# Source information:
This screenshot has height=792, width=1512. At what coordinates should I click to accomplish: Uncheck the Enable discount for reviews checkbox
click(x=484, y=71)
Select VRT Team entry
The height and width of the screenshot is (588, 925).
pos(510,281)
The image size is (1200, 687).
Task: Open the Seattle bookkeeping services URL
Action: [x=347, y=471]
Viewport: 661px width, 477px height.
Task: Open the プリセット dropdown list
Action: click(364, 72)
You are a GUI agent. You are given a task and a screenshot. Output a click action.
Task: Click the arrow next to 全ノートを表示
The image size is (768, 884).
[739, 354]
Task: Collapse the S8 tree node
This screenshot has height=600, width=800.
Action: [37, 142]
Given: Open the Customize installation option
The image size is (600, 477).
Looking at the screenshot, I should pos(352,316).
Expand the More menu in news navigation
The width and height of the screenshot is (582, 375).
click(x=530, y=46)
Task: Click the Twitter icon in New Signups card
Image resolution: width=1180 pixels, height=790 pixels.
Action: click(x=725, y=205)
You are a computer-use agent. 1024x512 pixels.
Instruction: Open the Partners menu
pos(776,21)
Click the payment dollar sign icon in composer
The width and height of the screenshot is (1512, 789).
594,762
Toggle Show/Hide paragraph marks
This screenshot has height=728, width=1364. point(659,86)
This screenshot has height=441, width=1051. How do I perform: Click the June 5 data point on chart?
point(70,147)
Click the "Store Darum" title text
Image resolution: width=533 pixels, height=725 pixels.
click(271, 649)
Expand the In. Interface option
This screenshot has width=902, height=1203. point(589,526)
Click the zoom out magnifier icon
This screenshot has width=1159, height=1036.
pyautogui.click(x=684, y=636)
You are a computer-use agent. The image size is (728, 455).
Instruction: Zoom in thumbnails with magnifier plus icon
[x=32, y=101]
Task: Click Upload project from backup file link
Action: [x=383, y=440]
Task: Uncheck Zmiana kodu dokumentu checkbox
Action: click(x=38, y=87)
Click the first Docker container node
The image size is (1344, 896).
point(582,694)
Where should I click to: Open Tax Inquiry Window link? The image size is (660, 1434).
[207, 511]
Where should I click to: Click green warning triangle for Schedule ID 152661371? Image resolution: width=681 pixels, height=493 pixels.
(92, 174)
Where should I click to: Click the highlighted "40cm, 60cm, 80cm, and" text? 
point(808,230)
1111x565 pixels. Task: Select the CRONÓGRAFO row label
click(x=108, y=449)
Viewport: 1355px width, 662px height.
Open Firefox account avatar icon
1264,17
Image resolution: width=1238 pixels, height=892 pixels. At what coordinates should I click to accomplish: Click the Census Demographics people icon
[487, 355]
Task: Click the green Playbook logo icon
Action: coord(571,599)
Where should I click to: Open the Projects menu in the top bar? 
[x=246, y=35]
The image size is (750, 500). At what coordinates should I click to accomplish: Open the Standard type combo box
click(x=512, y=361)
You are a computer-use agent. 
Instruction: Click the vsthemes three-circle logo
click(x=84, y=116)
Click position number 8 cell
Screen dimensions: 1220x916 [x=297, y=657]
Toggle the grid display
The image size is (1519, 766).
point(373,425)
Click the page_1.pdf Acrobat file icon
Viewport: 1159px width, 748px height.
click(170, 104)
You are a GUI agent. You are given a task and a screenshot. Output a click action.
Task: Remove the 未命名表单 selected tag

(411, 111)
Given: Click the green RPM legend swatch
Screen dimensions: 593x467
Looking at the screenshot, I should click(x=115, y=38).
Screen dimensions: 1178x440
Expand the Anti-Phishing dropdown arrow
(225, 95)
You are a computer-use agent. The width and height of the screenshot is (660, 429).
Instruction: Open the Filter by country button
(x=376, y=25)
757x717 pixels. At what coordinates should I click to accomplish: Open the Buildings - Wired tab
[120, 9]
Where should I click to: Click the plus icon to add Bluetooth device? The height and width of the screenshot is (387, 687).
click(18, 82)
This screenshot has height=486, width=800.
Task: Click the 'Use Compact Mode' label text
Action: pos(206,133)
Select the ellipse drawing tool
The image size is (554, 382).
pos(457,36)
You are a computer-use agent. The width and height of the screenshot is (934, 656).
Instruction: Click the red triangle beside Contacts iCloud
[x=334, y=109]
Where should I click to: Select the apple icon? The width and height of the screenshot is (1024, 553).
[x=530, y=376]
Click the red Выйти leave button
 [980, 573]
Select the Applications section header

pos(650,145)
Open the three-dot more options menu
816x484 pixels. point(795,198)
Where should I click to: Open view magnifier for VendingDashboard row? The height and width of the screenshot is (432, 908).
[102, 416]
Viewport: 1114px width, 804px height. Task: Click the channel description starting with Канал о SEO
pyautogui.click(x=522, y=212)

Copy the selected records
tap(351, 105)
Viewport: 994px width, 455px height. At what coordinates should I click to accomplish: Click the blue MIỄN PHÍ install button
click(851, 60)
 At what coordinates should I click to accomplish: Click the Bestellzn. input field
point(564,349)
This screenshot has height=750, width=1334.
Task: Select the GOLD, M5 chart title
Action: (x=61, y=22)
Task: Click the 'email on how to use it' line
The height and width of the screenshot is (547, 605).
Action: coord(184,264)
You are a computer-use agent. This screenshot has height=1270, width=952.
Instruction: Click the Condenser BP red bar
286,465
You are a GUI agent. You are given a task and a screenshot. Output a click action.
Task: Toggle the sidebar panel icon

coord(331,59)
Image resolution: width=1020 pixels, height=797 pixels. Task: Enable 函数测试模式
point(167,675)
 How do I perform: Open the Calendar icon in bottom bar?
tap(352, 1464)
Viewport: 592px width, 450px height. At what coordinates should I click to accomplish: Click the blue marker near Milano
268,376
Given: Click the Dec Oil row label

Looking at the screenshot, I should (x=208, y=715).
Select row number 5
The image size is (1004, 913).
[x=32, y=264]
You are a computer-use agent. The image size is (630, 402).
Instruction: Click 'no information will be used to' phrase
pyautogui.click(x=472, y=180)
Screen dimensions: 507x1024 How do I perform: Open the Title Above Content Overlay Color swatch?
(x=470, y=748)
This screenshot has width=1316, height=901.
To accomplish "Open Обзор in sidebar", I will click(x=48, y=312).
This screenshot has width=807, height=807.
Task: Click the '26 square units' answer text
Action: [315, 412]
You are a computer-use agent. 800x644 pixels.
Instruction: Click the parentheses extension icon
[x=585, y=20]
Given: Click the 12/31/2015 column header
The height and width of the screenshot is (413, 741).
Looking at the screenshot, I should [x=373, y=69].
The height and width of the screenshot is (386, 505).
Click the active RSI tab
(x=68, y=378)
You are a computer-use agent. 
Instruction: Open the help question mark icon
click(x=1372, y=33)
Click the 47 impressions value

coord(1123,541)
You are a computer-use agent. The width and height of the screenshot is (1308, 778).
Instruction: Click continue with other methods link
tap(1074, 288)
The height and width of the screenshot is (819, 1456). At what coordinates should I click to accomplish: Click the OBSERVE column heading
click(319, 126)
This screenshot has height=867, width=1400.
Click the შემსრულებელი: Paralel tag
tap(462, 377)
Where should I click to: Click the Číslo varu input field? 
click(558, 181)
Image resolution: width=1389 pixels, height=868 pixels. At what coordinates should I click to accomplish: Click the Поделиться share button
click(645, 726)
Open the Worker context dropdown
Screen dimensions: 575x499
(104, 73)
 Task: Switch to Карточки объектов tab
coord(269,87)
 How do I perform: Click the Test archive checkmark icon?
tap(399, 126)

# Work item:
Set down the data once more, exactly as shown above.

# Task output:
This screenshot has height=792, width=1512. At what coordinates should I click to accomplish: Uncheck the Enable discount for reviews checkbox
click(x=484, y=71)
Select VRT Team entry
The height and width of the screenshot is (588, 925).
pos(510,281)
The image size is (1200, 687).
Task: Open the Seattle bookkeeping services URL
Action: [x=347, y=471]
Viewport: 661px width, 477px height.
Task: Open the プリセット dropdown list
Action: click(364, 72)
You are a GUI agent. You are given a task and a screenshot. Output a click action.
Task: Click the arrow next to 全ノートを表示
The image size is (768, 884).
[739, 354]
Task: Collapse the S8 tree node
This screenshot has height=600, width=800.
Action: [37, 142]
Given: Open the Customize installation option
The image size is (600, 477).
Looking at the screenshot, I should pos(352,316).
Expand the More menu in news navigation
The width and height of the screenshot is (582, 375).
click(x=530, y=46)
Task: Click the Twitter icon in New Signups card
Image resolution: width=1180 pixels, height=790 pixels.
Action: click(x=725, y=205)
You are a computer-use agent. 1024x512 pixels.
Instruction: Open the Partners menu
pos(776,21)
Click the payment dollar sign icon in composer
The width and height of the screenshot is (1512, 789).
594,762
Toggle Show/Hide paragraph marks
This screenshot has height=728, width=1364. point(659,86)
This screenshot has height=441, width=1051. How do I perform: Click the June 5 data point on chart?
point(70,147)
Click the "Store Darum" title text
Image resolution: width=533 pixels, height=725 pixels.
click(271, 649)
Expand the In. Interface option
This screenshot has width=902, height=1203. point(589,526)
Click the zoom out magnifier icon
This screenshot has width=1159, height=1036.
pyautogui.click(x=684, y=636)
You are a computer-use agent. The image size is (728, 455).
Instruction: Zoom in thumbnails with magnifier plus icon
[x=32, y=101]
Task: Click Upload project from backup file link
Action: [x=383, y=440]
Task: Uncheck Zmiana kodu dokumentu checkbox
Action: click(x=38, y=87)
Click the first Docker container node
The image size is (1344, 896).
point(582,694)
Where should I click to: Open Tax Inquiry Window link? The image size is (660, 1434).
[207, 511]
Where should I click to: Click green warning triangle for Schedule ID 152661371? Image resolution: width=681 pixels, height=493 pixels.
(92, 174)
Where should I click to: Click the highlighted "40cm, 60cm, 80cm, and" text? 
point(808,230)
1111x565 pixels. Task: Select the CRONÓGRAFO row label
click(x=108, y=449)
Viewport: 1355px width, 662px height.
Open Firefox account avatar icon
1264,17
Image resolution: width=1238 pixels, height=892 pixels. At what coordinates should I click to accomplish: Click the Census Demographics people icon
[487, 355]
Task: Click the green Playbook logo icon
Action: coord(571,599)
Where should I click to: Open the Projects menu in the top bar? 
[x=246, y=35]
The image size is (750, 500). At what coordinates should I click to accomplish: Open the Standard type combo box
click(x=512, y=361)
You are a computer-use agent. 
Instruction: Click the vsthemes three-circle logo
click(x=84, y=116)
Click position number 8 cell
Screen dimensions: 1220x916 [x=297, y=657]
Toggle the grid display
The image size is (1519, 766).
point(373,425)
Click the page_1.pdf Acrobat file icon
Viewport: 1159px width, 748px height.
click(170, 104)
You are a GUI agent. You are given a task and a screenshot. Output a click action.
Task: Remove the 未命名表单 selected tag

(411, 111)
Given: Click the green RPM legend swatch
Screen dimensions: 593x467
Looking at the screenshot, I should click(x=115, y=38).
Screen dimensions: 1178x440
Expand the Anti-Phishing dropdown arrow
(225, 95)
You are a computer-use agent. The width and height of the screenshot is (660, 429).
Instruction: Open the Filter by country button
(x=376, y=25)
757x717 pixels. At what coordinates should I click to accomplish: Open the Buildings - Wired tab
[120, 9]
Where should I click to: Click the plus icon to add Bluetooth device? The height and width of the screenshot is (387, 687).
click(18, 82)
This screenshot has height=486, width=800.
Task: Click the 'Use Compact Mode' label text
Action: pos(206,133)
Select the ellipse drawing tool
The image size is (554, 382).
pos(457,36)
You are a computer-use agent. The width and height of the screenshot is (934, 656).
Instruction: Click the red triangle beside Contacts iCloud
[x=334, y=109]
Where should I click to: Select the apple icon? The width and height of the screenshot is (1024, 553).
[x=530, y=376]
Click the red Выйти leave button
 [980, 573]
Select the Applications section header

pos(650,145)
Open the three-dot more options menu
816x484 pixels. point(795,198)
Where should I click to: Open view magnifier for VendingDashboard row? The height and width of the screenshot is (432, 908).
[102, 416]
Viewport: 1114px width, 804px height. Task: Click the channel description starting with Канал о SEO
pyautogui.click(x=522, y=212)

Copy the selected records
tap(351, 105)
Viewport: 994px width, 455px height. At what coordinates should I click to accomplish: Click the blue MIỄN PHÍ install button
click(851, 60)
 At what coordinates should I click to accomplish: Click the Bestellzn. input field
point(564,349)
This screenshot has height=750, width=1334.
Task: Select the GOLD, M5 chart title
Action: (x=61, y=22)
Task: Click the 'email on how to use it' line
The height and width of the screenshot is (547, 605).
Action: coord(184,264)
You are a computer-use agent. This screenshot has height=1270, width=952.
Instruction: Click the Condenser BP red bar
286,465
You are a GUI agent. You are given a task and a screenshot. Output a click action.
Task: Toggle the sidebar panel icon

coord(331,59)
Image resolution: width=1020 pixels, height=797 pixels. Task: Enable 函数测试模式
point(167,675)
 How do I perform: Open the Calendar icon in bottom bar?
tap(352, 1464)
Viewport: 592px width, 450px height. At what coordinates should I click to accomplish: Click the blue marker near Milano
268,376
Given: Click the Dec Oil row label

Looking at the screenshot, I should (x=208, y=715).
Select row number 5
The image size is (1004, 913).
[x=32, y=264]
You are a computer-use agent. The image size is (630, 402).
Instruction: Click 'no information will be used to' phrase
pyautogui.click(x=472, y=180)
Screen dimensions: 507x1024 How do I perform: Open the Title Above Content Overlay Color swatch?
(x=470, y=748)
This screenshot has width=1316, height=901.
To accomplish "Open Обзор in sidebar", I will click(x=48, y=312).
This screenshot has width=807, height=807.
Task: Click the '26 square units' answer text
Action: [315, 412]
You are a computer-use agent. 800x644 pixels.
Instruction: Click the parentheses extension icon
[x=585, y=20]
Given: Click the 12/31/2015 column header
The height and width of the screenshot is (413, 741).
Looking at the screenshot, I should [x=373, y=69].
The height and width of the screenshot is (386, 505).
Click the active RSI tab
(x=68, y=378)
You are a computer-use agent. 
Instruction: Open the help question mark icon
click(x=1372, y=33)
Click the 47 impressions value

coord(1123,541)
You are a computer-use agent. The width and height of the screenshot is (1308, 778).
Instruction: Click continue with other methods link
tap(1074, 288)
The height and width of the screenshot is (819, 1456). At what coordinates should I click to accomplish: Click the OBSERVE column heading
click(319, 126)
This screenshot has height=867, width=1400.
Click the შემსრულებელი: Paralel tag
tap(462, 377)
Where should I click to: Click the Číslo varu input field? 
click(558, 181)
Image resolution: width=1389 pixels, height=868 pixels. At what coordinates should I click to accomplish: Click the Поделиться share button
click(645, 726)
Open the Worker context dropdown
Screen dimensions: 575x499
(104, 73)
 Task: Switch to Карточки объектов tab
coord(269,87)
 How do I perform: Click the Test archive checkmark icon?
tap(399, 126)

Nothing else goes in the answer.